O historiador Thierry Terre reconhece que para as nações recém-independentes, ter o próprio Comité Olímpico e participar nos Jogos Olímpicos eram sinais de reconhecimento internacional. O COI desempenhou, nesse sentido, quase um papel de fazedor de reis.

“O registo do Comité Olímpico Nacional de um novo país muitas vezes precedia a legitimidade nas Nações Unidas”, diz.

Pela primeira vez, a Bósnia Herzegovina, a Croácia e a Eslovénia foram representadas nos Jogos Olímpicos de 1992 como nações independentes. "Imaginem, na época, no início dos Jogos Olímpicos, não tínhamos um hino nacional para a Croácia ou para a Bósnia e Herzegovina. Pedimos-lhes que nos fornecessem uma bandeira e um hino. Tínhamos apenas a bandeira e o hino da Jugoslávia", lembra Armando Calvo.

Os Jogos Olímpicos de Barcelona foram ainda a primeira edição para a Estónia, a Lituânia e a Letónia que participaram como nações independentes, com as próprias equipas nacionais, depois do colapso da URSS. Ao contrário de outras repúblicas pós-soviéticas, as nações bálticas conseguiram registar os comités olímpicos nacionais a tempo, e a sua inscrição, interrompida durante a Segunda Guerra Mundial, foi restabelecida. Como resultado, equipas individuais e as delegações de cada um dos três países deslocaram-se a Barcelona.

Sérvia: Os atletas neutros

A Sérvia, por sua vez, conseguiu enviar a delegação para os Jogos Olímpicos, desde que os atletas competissem com base na neutralidade olímpica. Armando Calvo, responsável pela cidade olímpica de Barcelona 1992, explica que os organizadores receavam que a guerra nos Balcãs criasse conflitos entre as delegações e que, por isso, um espaço especial foi preparado na cidade Olímpica para os atletas sérvios. No entanto, as interacções entre as equipas nacionais da ex-Jugoslávia não apresentaram problemas durante os Jogos Olímpicos.

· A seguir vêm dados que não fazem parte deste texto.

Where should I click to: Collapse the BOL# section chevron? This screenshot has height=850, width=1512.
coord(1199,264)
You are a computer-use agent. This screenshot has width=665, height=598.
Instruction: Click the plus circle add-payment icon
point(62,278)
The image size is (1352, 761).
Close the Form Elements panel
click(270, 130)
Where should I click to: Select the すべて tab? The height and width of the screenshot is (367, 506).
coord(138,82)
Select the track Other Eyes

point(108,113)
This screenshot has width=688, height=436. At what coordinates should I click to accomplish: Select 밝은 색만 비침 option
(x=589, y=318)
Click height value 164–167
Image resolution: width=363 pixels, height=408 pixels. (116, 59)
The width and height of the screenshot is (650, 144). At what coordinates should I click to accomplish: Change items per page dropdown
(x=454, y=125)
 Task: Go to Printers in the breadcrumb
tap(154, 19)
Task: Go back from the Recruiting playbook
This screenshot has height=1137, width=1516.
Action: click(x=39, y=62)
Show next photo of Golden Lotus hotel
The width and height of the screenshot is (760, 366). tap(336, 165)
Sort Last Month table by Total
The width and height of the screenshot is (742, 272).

"Na cidade Olímpica, durante a competição não houve qualquer problema. Eu próprio testemunhei a interação entre os atletas sérvios e croatas, vi como, na cantina da Vila Olímpica, os sérvios e croatas se sentavam lado a lado, à mesma mesa, e não houve qualquer problema", garante.

Armando Calvo recorda, no entanto, que os atletas sérvios, no entanto, não tinham a sua própria bandeira nem hino nos Jogos de Barcelona.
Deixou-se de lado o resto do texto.